Una vez llegado a la planta inferior, el trigo se molía en la batería de máquinas que allí puede verse, desde las que, por otro procedimiento de transporte semejante, pasaba a los cernedores, tamices rectangulares oscilantes que separaban el producto por calidades, aprovechando siempre la fuerza del agua que circula por el cauce construido bajo el edificio, bien como fuerza motriz directa o, más tarde, como generadora de energía eléctrica.
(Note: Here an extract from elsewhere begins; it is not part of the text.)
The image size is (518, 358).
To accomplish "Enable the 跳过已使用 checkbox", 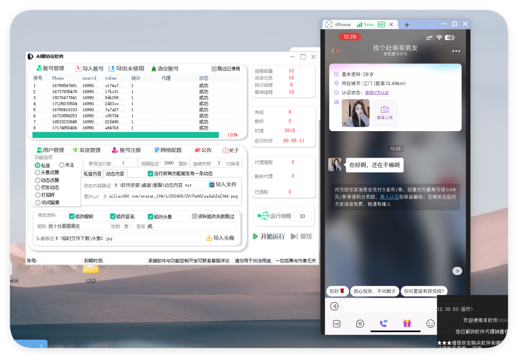I will [214, 69].
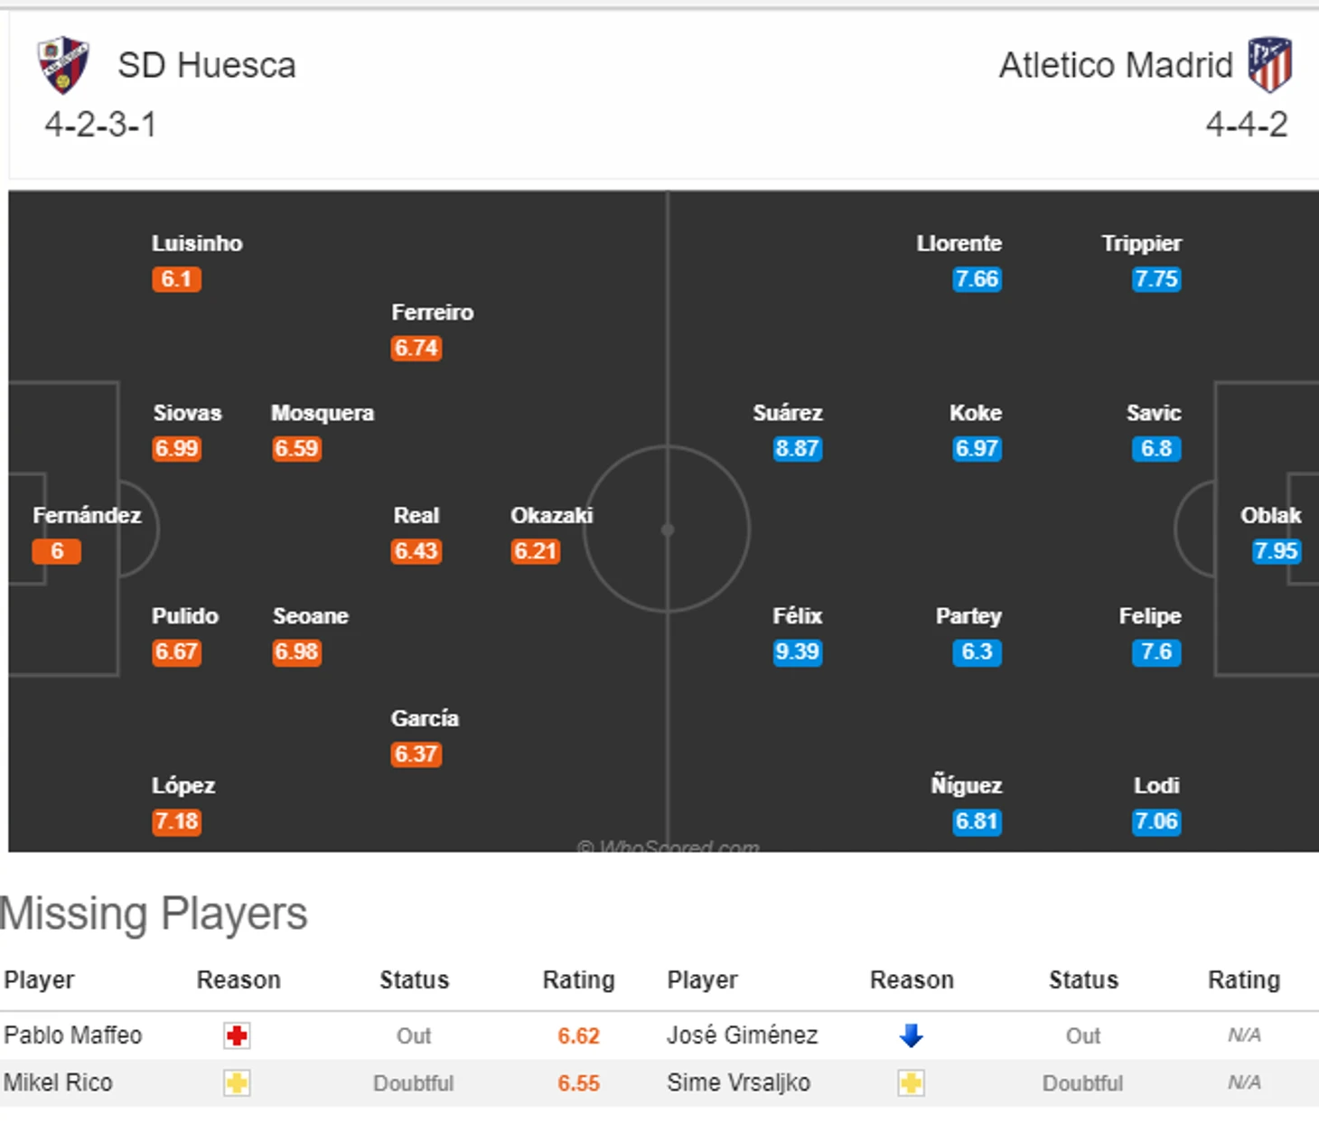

Las máquinas fueron adquiridas y restauradas por el Colegio de Ingenieros Industriales de Cantabria, que las ha cedido para el Centro y hoy muestran el aspecto de sus mejores años, con una mínima diferencia: algunas de las cabezas de transmisión del movimiento a los cernedores planos aparecen rotas. No se trata de un deterioro por el uso sino del reflejo de otra circunstancia histórica: Hace unas décadas, un plan de cierre ordenado de las viejas fábricas ofreció a los empresarios una compensación económica a cambio del abandono de la actividad y esa retirada se garantizó inutilizando la maquinaria. Bastó destruir esas piezas de hierro fundido para bloquear todo el proceso fabril. En la mente del CIMA está ahora la posibilidad de reponerlas y hacer funcionar toda la maquinaria antes o después.
El nuevo Centro de Visitantes está abierto de viernes a domingo y tiene la doble vocación de recordar un largo periodo de la historia industrial de Cantabria y de limitar la decadencia de unos municipios por los que siguen pasando las mercancías que vienen o van a la Meseta, pero donde ya no se detienen.